___ Material for this exercise ___

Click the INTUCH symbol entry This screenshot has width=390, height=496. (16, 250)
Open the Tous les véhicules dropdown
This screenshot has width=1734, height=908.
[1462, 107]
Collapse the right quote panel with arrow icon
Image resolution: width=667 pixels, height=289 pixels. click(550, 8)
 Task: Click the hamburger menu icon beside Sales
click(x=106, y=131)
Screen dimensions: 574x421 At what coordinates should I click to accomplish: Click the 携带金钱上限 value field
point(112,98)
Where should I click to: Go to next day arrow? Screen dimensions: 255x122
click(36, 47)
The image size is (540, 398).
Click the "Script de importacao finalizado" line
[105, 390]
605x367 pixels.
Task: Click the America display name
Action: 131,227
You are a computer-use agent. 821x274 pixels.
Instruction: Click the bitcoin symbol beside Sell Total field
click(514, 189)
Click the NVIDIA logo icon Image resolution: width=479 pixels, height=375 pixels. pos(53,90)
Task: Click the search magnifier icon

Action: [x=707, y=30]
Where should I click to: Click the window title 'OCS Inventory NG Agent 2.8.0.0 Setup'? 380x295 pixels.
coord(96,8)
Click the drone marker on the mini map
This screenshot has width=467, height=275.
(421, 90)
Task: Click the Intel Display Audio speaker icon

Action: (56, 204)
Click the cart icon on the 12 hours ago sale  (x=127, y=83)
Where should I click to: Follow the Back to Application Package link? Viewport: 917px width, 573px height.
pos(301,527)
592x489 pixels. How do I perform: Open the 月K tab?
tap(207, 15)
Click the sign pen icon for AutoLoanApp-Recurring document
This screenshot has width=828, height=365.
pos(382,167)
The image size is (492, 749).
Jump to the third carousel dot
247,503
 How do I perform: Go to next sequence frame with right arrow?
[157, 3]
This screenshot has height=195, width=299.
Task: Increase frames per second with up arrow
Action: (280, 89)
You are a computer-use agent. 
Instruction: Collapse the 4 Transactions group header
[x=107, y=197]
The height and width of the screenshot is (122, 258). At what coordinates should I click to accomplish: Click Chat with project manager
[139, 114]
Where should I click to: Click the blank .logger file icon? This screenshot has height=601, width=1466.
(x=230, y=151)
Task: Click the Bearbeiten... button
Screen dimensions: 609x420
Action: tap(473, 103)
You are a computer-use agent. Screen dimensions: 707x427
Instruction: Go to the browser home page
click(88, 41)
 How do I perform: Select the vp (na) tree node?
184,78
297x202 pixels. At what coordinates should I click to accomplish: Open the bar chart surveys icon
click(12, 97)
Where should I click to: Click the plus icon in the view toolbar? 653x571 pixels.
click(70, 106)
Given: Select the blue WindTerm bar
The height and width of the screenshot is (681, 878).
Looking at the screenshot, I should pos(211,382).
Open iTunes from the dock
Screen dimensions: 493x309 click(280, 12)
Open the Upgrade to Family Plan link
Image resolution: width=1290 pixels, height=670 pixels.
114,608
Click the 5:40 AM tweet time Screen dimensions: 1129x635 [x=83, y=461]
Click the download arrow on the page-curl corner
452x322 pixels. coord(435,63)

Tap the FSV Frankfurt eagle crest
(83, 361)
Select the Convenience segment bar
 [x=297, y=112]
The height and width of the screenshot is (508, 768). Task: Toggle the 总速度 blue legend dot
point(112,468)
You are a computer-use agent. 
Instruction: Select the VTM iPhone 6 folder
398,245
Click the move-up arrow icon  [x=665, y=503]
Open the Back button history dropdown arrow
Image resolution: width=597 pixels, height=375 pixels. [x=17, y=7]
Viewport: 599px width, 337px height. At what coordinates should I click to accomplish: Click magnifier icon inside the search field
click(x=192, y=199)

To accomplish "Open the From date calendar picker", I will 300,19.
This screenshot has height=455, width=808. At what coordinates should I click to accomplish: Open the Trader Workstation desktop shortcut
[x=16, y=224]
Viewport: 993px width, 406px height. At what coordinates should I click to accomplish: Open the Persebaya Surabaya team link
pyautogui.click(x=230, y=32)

___

Tally the lines of the records that hold the word "computer" and output only the total.

4